Consignes
1. D'après l'article sur le populisme de gauche, quel livre Chantal Mouffe publie-t-elle en cette rentrée ?
2. Indiquez si chacune de ces affirmations concorde avec l'article sur le populisme de gauche, en répondant par oui ou non et en citant les mots décisifs du texte : (a) Pierre Khalfa y est présenté comme philosophe. (b) Selon Chantal Mouffe, la gauche ne doit pas ignorer les électeurs des partis populistes de droite. (c) Le débat a été proposé par Politis.
3. Poursuivez, s'il vous plaît, l'article sur le populisme de gauche à partir de sa dernière phrase.

───── Texte source ─────

Populisme de gauche, le pour et le contre

La philosophe Chantal Mouffe et le syndicaliste Pierre Khalfa confrontent leurs visions du moment politique « antisystème » que nous vivons.

Olivier Doubre  • 19 septembre 2018 abonné·es
Populisme de gauche, le pour et le contre
© Photos : Mathieu Pedro

Tous deux figures de la gauche radicale européenne, ils ont d’emblée accepté de participer à ce débat proposé par Politis sur le thème : « La notion de populisme peut-elle être utile à gauche ? » (1). Avec la publication, en cette rentrée, de Pour un populisme de gauche (2), Chantal Mouffe livre un plaidoyer argumenté en faveur de ce qu’elle tient à présenter et à défendre comme une « stratégie » politique efficace pour la gauche du XXIe siècle face à l’hégémonie néolibérale mondiale.

Pour celle qui inspire une bonne part de la gauche contestataire européenne, de Syriza (Grèce) à Podemos (Espagne) en passant par les tenants du projet de Jeremy Corbyn (Royaume-Uni), le populisme doit permettre de réunifier le peuple avec des « demandes démocratiques et égalitaires » contre l’oligarchisation qui guette nos sociétés. Même s’il existe un populisme de droite qui adopte la même démarche « antisystème » mais en se trompant d’adversaire, les électeurs de ces partis, leurs affects et leurs souffrances ne sauraient, selon elle, être ignorés par la gauche. Et encore moins subir le mépris que les néolibéraux sont prompts à déverser sur eux, comme sur toutes les catégories populaires, supposées être les « perdantes » de la mondialisation.

───── Lignes de données ─────

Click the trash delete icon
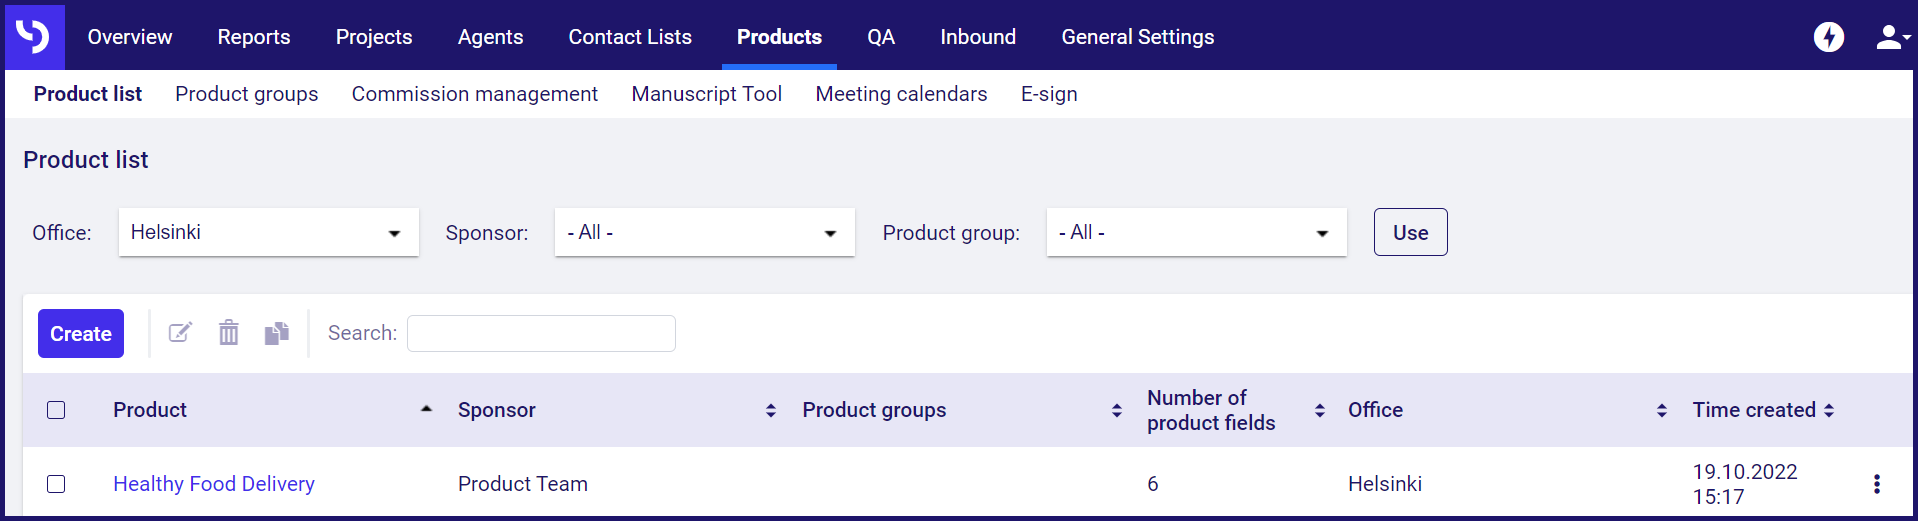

─────

Corrigé
1. Elle publie « Pour un populisme de gauche ».

2.
(a) Non : « le syndicaliste Pierre Khalfa ».
(b) Oui : « les électeurs de ces partis, leurs affects et leurs souffrances ne sauraient, selon elle, être ignorés par la gauche ».
(c) Oui : « ce débat proposé par Politis ».

3.
Ancien dirigeant de Solidaires, membre de la Fondation Copernic et du conseil scientifique d’Attac, Pierre Khalfa récuse fondamentalement l’approche de Chantal Mouffe, s’insurgeant d’abord contre sa conception du peuple, défini simplement par son opposition aux puissants. Car, pour Pierre Khalfa, la politique consiste aussi à « créer du commun ». Mais sa critique se fait plus profonde lorsqu’il pointe l’approche du peuple par le populisme en tant que relation directe et verticale, généralement via un leader charismatique. Il se méfie surtout des tendances autoritaires que la notion est supposée contenir. C’est, selon lui, l’un des principaux dangers du populisme, fût-il « de gauche », car susceptible de verser facilement dans un vrai « autoritarisme ».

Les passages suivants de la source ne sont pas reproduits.